Figure 1

Mis-assembled DCC and DOC. Assemblers may mistakenly form two contigs from the two haplotypes, as shown in (a) where contig A contains heterozygous sequence and contig B contains homozygous sequence (light) on both sides of a matching heterozygous region (dark) (with sequencing reads as lines above them). We refer to A as a duplicated contained contig (DCC). We can identify this situation by finding an alignment between contigs A and B that completely covers contig A and comparing contig A's mate pair links in the original location to those same links when contig A is overlaid on contig B at the location of its alignment, as shown in (b). Dashed curves in (a) indicate distances that are significantly shorter (left side of figure) or longer (right) than expected; solid curves indicate distances that are consistent with specifications.
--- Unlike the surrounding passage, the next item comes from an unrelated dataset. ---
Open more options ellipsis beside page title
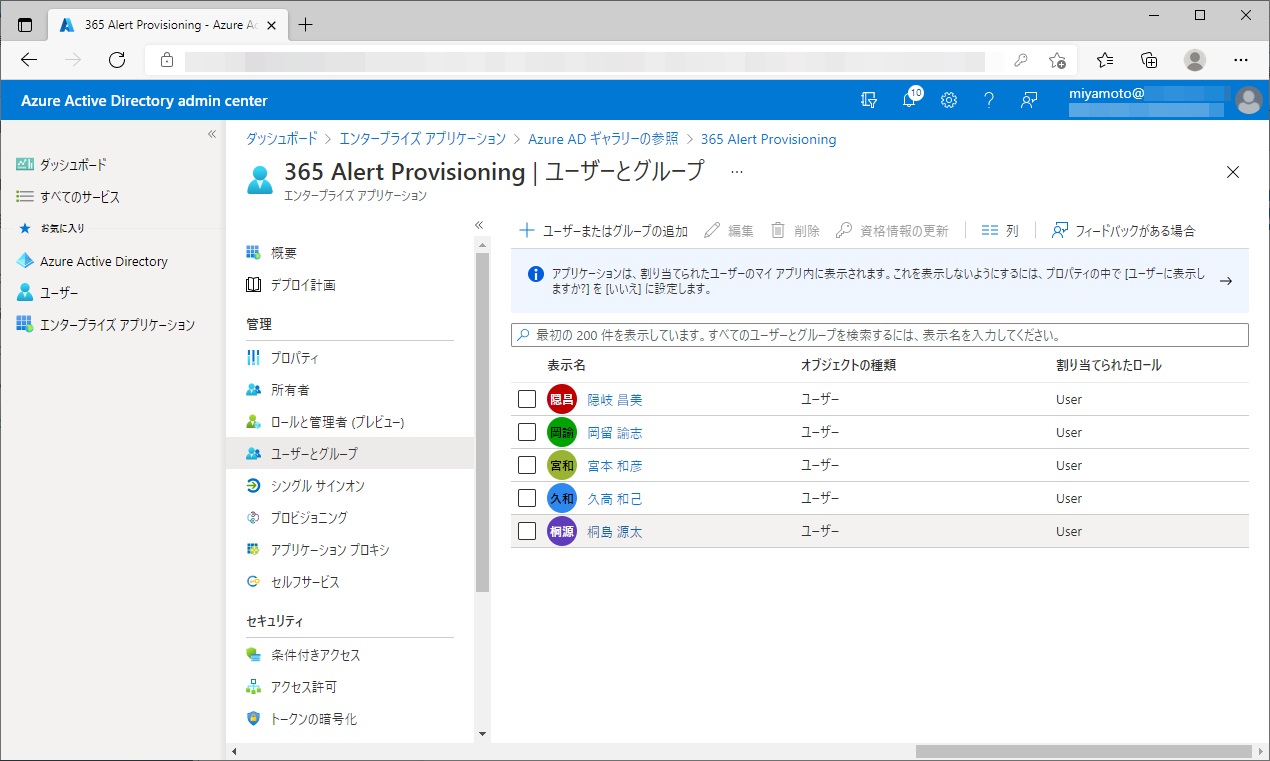Viewport: 1270px width, 761px height. (x=737, y=172)
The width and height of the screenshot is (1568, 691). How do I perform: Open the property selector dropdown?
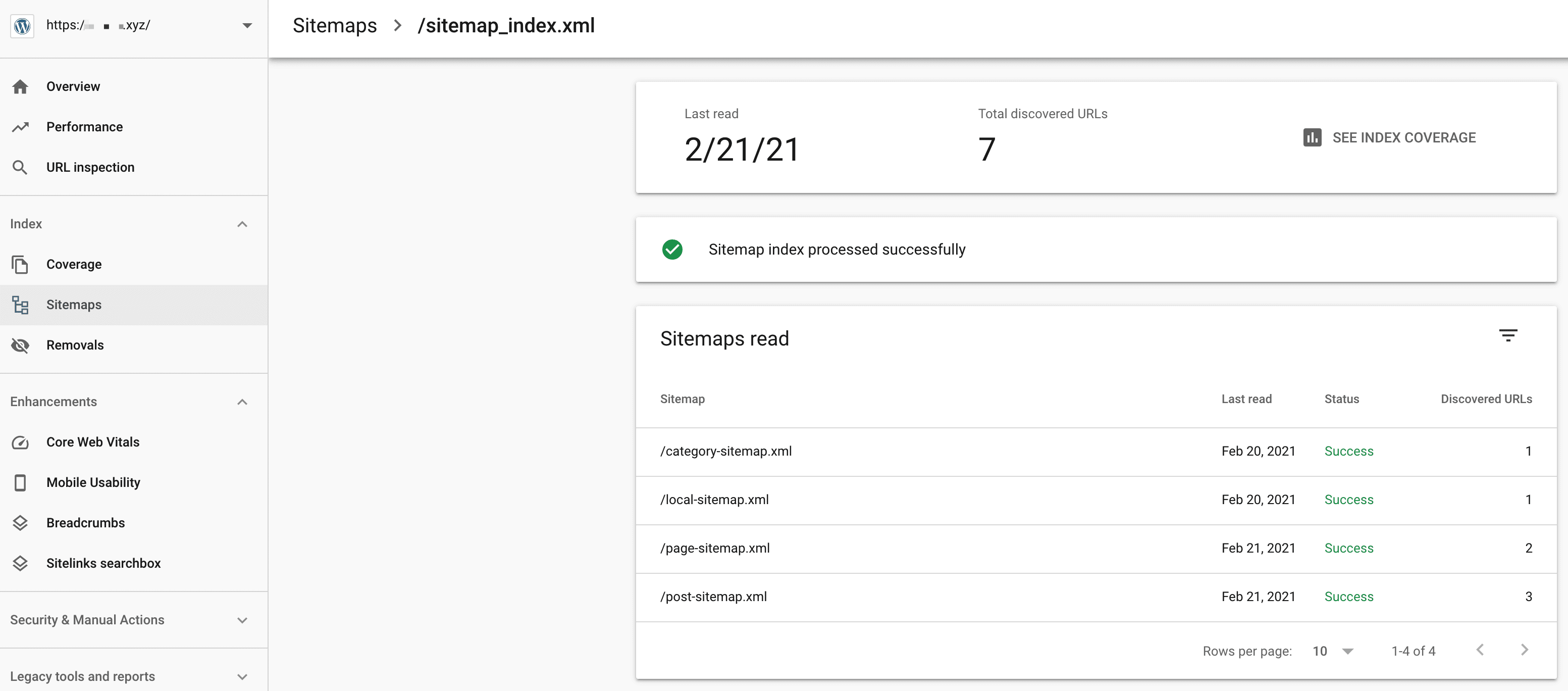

In the situation shown here, we would designate contig A as an erroneous duplication likely to have been caused by haplotype differences. Alternatively, heterozygous sequence may be separated into two contigs that each include some homozygous sequence on opposite ends, as in contigs C and D in (c), which we refer to as duplicated overlapping contigs. If a significant alignment exists between the ends of these contigs and the distances between mate pairs pointing right from contig C and left from contig D better match their expected fragment sizes when the contigs are joined, we designate the region as an erroneous duplication and join the contigs as in (d).